- [Material for this exercise]
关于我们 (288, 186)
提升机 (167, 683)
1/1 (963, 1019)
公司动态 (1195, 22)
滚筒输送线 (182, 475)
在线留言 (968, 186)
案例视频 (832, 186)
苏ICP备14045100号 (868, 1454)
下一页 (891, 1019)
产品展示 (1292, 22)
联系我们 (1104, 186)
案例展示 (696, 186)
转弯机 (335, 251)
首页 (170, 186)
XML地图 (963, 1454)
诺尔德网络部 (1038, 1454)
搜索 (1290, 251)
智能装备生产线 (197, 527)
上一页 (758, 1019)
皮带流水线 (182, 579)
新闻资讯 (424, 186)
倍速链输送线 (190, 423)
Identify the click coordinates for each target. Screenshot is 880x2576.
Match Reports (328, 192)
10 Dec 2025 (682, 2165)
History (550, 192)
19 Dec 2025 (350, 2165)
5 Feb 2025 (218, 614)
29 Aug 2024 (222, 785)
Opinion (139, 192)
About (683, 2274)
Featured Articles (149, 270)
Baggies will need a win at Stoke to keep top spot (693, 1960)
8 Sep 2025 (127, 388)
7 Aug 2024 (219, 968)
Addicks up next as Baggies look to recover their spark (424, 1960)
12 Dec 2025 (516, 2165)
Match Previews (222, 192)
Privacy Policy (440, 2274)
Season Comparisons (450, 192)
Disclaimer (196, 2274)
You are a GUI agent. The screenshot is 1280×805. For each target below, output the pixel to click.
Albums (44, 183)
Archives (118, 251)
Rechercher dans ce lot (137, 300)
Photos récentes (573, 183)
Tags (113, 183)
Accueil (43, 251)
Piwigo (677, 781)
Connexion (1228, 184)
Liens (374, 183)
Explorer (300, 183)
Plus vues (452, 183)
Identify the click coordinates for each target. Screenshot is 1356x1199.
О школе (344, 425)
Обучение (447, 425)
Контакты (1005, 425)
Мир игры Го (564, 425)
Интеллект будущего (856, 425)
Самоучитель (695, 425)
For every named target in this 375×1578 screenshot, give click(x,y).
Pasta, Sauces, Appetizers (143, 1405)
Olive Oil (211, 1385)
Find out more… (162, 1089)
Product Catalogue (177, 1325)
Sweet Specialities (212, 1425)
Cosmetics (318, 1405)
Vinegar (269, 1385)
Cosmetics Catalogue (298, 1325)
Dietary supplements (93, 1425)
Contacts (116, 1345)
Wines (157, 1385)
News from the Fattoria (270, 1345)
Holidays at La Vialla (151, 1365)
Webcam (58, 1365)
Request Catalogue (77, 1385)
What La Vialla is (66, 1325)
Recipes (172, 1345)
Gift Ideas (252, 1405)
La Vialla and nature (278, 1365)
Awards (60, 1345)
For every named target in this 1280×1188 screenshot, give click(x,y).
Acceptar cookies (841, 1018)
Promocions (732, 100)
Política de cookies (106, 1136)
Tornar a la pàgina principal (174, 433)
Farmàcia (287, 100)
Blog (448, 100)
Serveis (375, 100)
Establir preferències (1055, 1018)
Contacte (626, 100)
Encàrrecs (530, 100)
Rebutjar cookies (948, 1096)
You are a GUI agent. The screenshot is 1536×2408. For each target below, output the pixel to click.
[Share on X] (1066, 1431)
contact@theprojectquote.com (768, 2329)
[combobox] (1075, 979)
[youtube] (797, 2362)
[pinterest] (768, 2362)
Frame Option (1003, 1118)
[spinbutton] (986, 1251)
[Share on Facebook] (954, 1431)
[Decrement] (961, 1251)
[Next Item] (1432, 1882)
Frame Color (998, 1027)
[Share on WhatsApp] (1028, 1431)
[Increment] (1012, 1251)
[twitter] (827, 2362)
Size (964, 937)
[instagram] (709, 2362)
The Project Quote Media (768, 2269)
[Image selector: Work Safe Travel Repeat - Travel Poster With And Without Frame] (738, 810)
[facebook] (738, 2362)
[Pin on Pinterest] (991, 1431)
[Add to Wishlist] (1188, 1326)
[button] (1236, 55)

- [Given exercise] Reproduce all of the records above, one line at a time, word for word.

- [Reply]
关于我们 (288, 186)
提升机 (167, 683)
1/1 (963, 1019)
公司动态 (1195, 22)
滚筒输送线 (182, 475)
在线留言 (968, 186)
案例视频 (832, 186)
苏ICP备14045100号 (868, 1454)
下一页 (891, 1019)
产品展示 (1292, 22)
联系我们 (1104, 186)
案例展示 (696, 186)
转弯机 (335, 251)
首页 (170, 186)
XML地图 (963, 1454)
诺尔德网络部 (1038, 1454)
搜索 (1290, 251)
智能装备生产线 (197, 527)
上一页 (758, 1019)
皮带流水线 (182, 579)
新闻资讯 (424, 186)
倍速链输送线 (190, 423)
Identify the click coordinates for each target. Screenshot is 880x2576.
Match Reports (328, 192)
10 Dec 2025 (682, 2165)
History (550, 192)
19 Dec 2025 (350, 2165)
5 Feb 2025 (218, 614)
29 Aug 2024 (222, 785)
Opinion (139, 192)
About (683, 2274)
Featured Articles (149, 270)
Baggies will need a win at Stoke to keep top spot (693, 1960)
8 Sep 2025 (127, 388)
7 Aug 2024 (219, 968)
Addicks up next as Baggies look to recover their spark (424, 1960)
12 Dec 2025 (516, 2165)
Match Previews (222, 192)
Privacy Policy (440, 2274)
Season Comparisons (450, 192)
Disclaimer (196, 2274)
You are a GUI agent. The screenshot is 1280×805. For each target below, output the pixel to click.
Albums (44, 183)
Archives (118, 251)
Rechercher dans ce lot (137, 300)
Photos récentes (573, 183)
Tags (113, 183)
Accueil (43, 251)
Piwigo (677, 781)
Connexion (1228, 184)
Liens (374, 183)
Explorer (300, 183)
Plus vues (452, 183)
Identify the click coordinates for each target. Screenshot is 1356x1199.
О школе (344, 425)
Обучение (447, 425)
Контакты (1005, 425)
Мир игры Го (564, 425)
Интеллект будущего (856, 425)
Самоучитель (695, 425)
For every named target in this 375×1578 screenshot, give click(x,y).
Pasta, Sauces, Appetizers (143, 1405)
Olive Oil (211, 1385)
Find out more… (162, 1089)
Product Catalogue (177, 1325)
Sweet Specialities (212, 1425)
Cosmetics (318, 1405)
Vinegar (269, 1385)
Cosmetics Catalogue (298, 1325)
Dietary supplements (93, 1425)
Contacts (116, 1345)
Wines (157, 1385)
News from the Fattoria (270, 1345)
Holidays at La Vialla (151, 1365)
Webcam (58, 1365)
Request Catalogue (77, 1385)
What La Vialla is (66, 1325)
Recipes (172, 1345)
Gift Ideas (252, 1405)
La Vialla and nature (278, 1365)
Awards (60, 1345)
For every named target in this 1280×1188 screenshot, give click(x,y).
Acceptar cookies (841, 1018)
Promocions (732, 100)
Política de cookies (106, 1136)
Tornar a la pàgina principal (174, 433)
Farmàcia (287, 100)
Blog (448, 100)
Serveis (375, 100)
Establir preferències (1055, 1018)
Contacte (626, 100)
Encàrrecs (530, 100)
Rebutjar cookies (948, 1096)
You are a GUI agent. The screenshot is 1536×2408. For each target below, output the pixel to click.
[Share on X] (1066, 1431)
contact@theprojectquote.com (768, 2329)
[combobox] (1075, 979)
[youtube] (797, 2362)
[pinterest] (768, 2362)
Frame Option (1003, 1118)
[spinbutton] (986, 1251)
[Share on Facebook] (954, 1431)
[Decrement] (961, 1251)
[Next Item] (1432, 1882)
Frame Color (998, 1027)
[Share on WhatsApp] (1028, 1431)
[Increment] (1012, 1251)
[twitter] (827, 2362)
Size (964, 937)
[instagram] (709, 2362)
The Project Quote Media (768, 2269)
[Image selector: Work Safe Travel Repeat - Travel Poster With And Without Frame] (738, 810)
[facebook] (738, 2362)
[Pin on Pinterest] (991, 1431)
[Add to Wishlist] (1188, 1326)
[button] (1236, 55)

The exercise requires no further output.